Wer hätte das wohl nur ahnen können? Die “grüne Transformation” frisst ihre eigenen Kinder. Während die Politik den Bürgern mit aller Gewalt Elektroautos aufzwingen will, explodieren im Hintergrund die Kosten in astronomische Höhen. Nun schlagen die Betreiber von Ladesäulen in Großbritannien Alarm: Ihre Stromrechnungen sind um bis zu 38.500 Prozent gestiegen. Der “Net Zero”-Traum entpuppt sich einmal mehr als Albtraum. Die Betreiber von E-Auto-Ladesäulen (vertreten durch den Verband ChargeUK) stehen nun vor dem Ruin – oder zumindest vor der Notwendigkeit, die Preise für den Endkunden massiv in die Höhe zu treiben. Grund dafür sind die in nur wenigen Jahren völlig außer Kontrolle geratenen Netzgebühren.

Die Zahlen, die hier auf dem Tisch liegen, spotten jeder Beschreibung. Der große Ladesäulen-Anbieter Osprey machte kürzlich seine Bücher auf: Für einen Standort im englischen Wolverhampton zahlte das Unternehmen im Jahr 2022 noch bescheidene 87 Pfund (ca. 102 Euro) an Netzgebühren pro Jahr. Heute flattert eine Rechnung über unfassbare 33.651 Pfund ins Haus. Das ist ein Preisanstieg von 38.579 Prozent!

Ein Konkurrent, Fastned, darf für eine Station im schottischen South Lanarkshire mittlerweile 41.000 Pfund jährlich abdrücken. Ein dritter Anbieter klagt über einen Anstieg von 250 Prozent in nur vier Jahren – die Kosten lägen nun “weit im sechsstelligen Bereich”. Doch wie will man diese exorbitanten Kostensteigerungen an die Kunden weitergeben?

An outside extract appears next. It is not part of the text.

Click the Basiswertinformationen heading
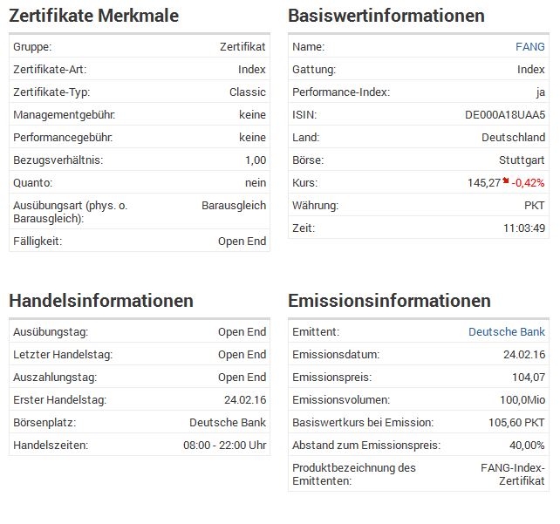The height and width of the screenshot is (524, 560). [386, 16]
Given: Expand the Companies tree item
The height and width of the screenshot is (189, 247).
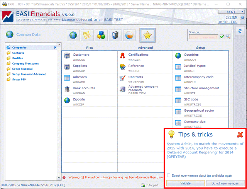Looking at the screenshot, I should coord(55,48).
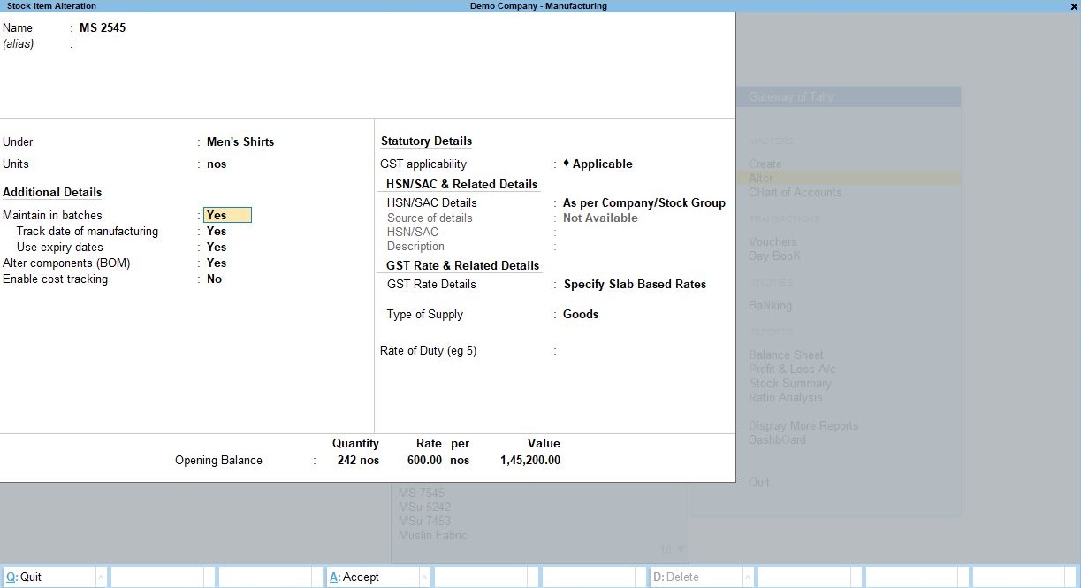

Wie es zu solchen Auswüchsen kommt, ist ganz einfach: Es ist die Rechnung für die utopische “Net Zero”-Agenda. Das britische Stromnetz muss für die politisch erzwungene Energiewende für Milliarden umgebaut und erweitert werden. Und irgendjemand muss diesen Spaß bezahlen. Die Regulierungsbehörde Ofgem hat 2023 die Spielregeln geändert. Abkassiert wird nun nicht mehr nach dem tatsächlichen Stromverbrauch der Ladesäule, sondern schlicht nach der Größe des Netzanschlusses. Das bedeutet: Wer eine leistungsstarke Schnellladestation baut, zahlt sich dumm und dämlich – völlig unabhängig davon, ob dort überhaupt Autos laden oder ob die Säule mangels Nachfrage verwaist in der Gegend herumsteht.

Hier zeigt sich die ganze Schizophrenie der grün-globalistischen Planwirtschaft. Die dem Klimawahn verfallenen Politiker trommeln unermüdlich dafür, bis 2030 rund 300.000 öffentliche Ladesäulen aus dem Boden zu stampfen. Schließlich haben selbst die regierungstreuen Thinktanks gemerkt, dass die Bürger unter der völlig berechtigten “Reichweitenangst” leiden und den überteuerten E-Schrott deshalb auf den Höfen der Händler stehen lassen.

Die Betreiber tun also genau das, was die Regierung von ihnen verlangt: Sie bauen vorausschauend die gewünschte Infrastruktur auf. Und genau dafür werden sie nun durch das neue Gebührensystem brutal abgestraft. ChargeUK bringt es auf den Punkt: Man werde dafür bestraft, “der Nachfrage voraus zu bauen”. Am Ende zahlt wie immer der Bürger. Die Betreiber haben bereits unmissverständlich klargemacht, dass sie diese absurden Kosten auf die Ladepreise umlegen müssen. Das E-Auto, ohnehin schon ein teures Spielzeug für gut betuchte Großstädter, wird damit endgültig zum finanziellen Fass ohne Boden.